ATPase是不對稱地鑲嵌在細胞膜內的一種酶[17]，ATPase具有載體和酶的雙重作用，它能促進ATP水解，釋放能量。3種ATPase是橫跨細胞膜運輸Na+、K+、Ca2+、Mg2+的的載體，它們可驅動Na+、K+、Ca2+、Mg2+跨膜運輸，使細胞內金屬離子適宜分布，從而維持細胞內外滲透壓平衡；Na+、K+、Ca2+、Mg2+梯度還對維持肌細胞的收縮與舒張、跨膜電勢能的產生、細胞滲透壓的維持、營養物質的吸收、提高大鼠的運動能力等方面有著重要的作用[18-21]。
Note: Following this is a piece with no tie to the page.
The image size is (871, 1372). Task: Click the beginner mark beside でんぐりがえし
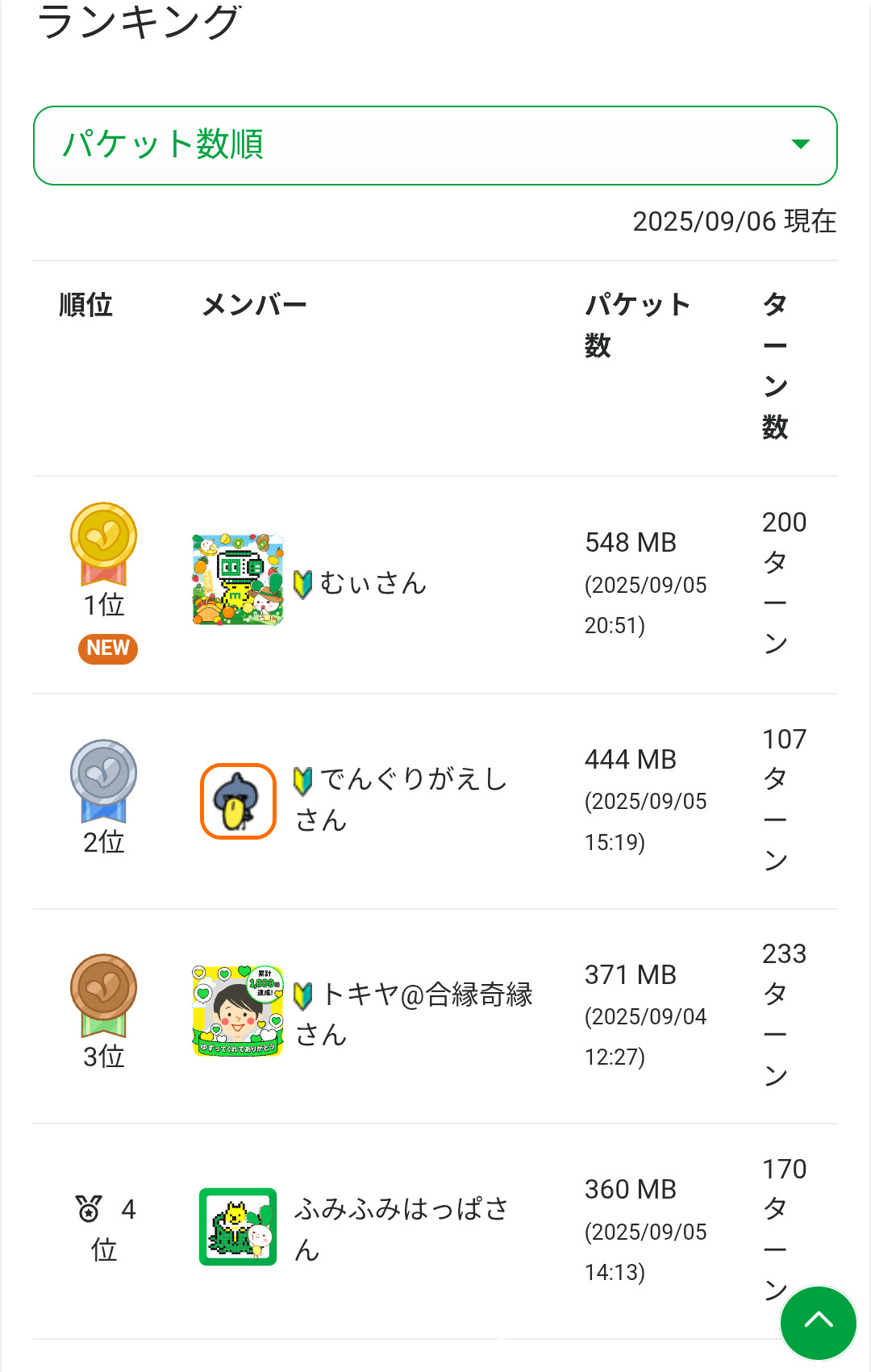pyautogui.click(x=303, y=780)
長時間大強度運動時，會產生過多的自由基，損傷細胞膜，導致細胞膜發生脂質過氧化[22]，膜結構的完整性和流動性降低，甚至喪失，鑲嵌在細胞膜上的Na+,K+-ATPase、Ca2+-ATPase、Mg2+-ATPase的結構與功能遭到破壞，導致3種ATPase活性下降，以至于影響胞膜Na+、K+、Ca2+、Mg2+的正常交換，從而造成細胞內環境紊亂，能量釋放障礙，ATP合成減少，輸出功率下降，機體產生運動性疲勞[23-26]。富硒茶多糖具有抗氧化作用，可以抑制上述現象的發生[27]。

富硒茶多糖對大鼠運動能力影響的機制是通過維持大鼠各組織細胞膜、線粒體等亞細胞器結構和功能的完整性，提高各組織Na+,K+-ATPase、Ca2+-ATPase和Mg2+-ATPase的活性，維持細胞滲透壓、膜電位的平衡，提高機體能量供應，保證神經和肌肉細胞沖動的傳導。服用富硒茶多糖大鼠運動至力竭的時間較E組延長，變化率為18.39%，顯示富硒茶多糖具有延緩運動性疲的作用。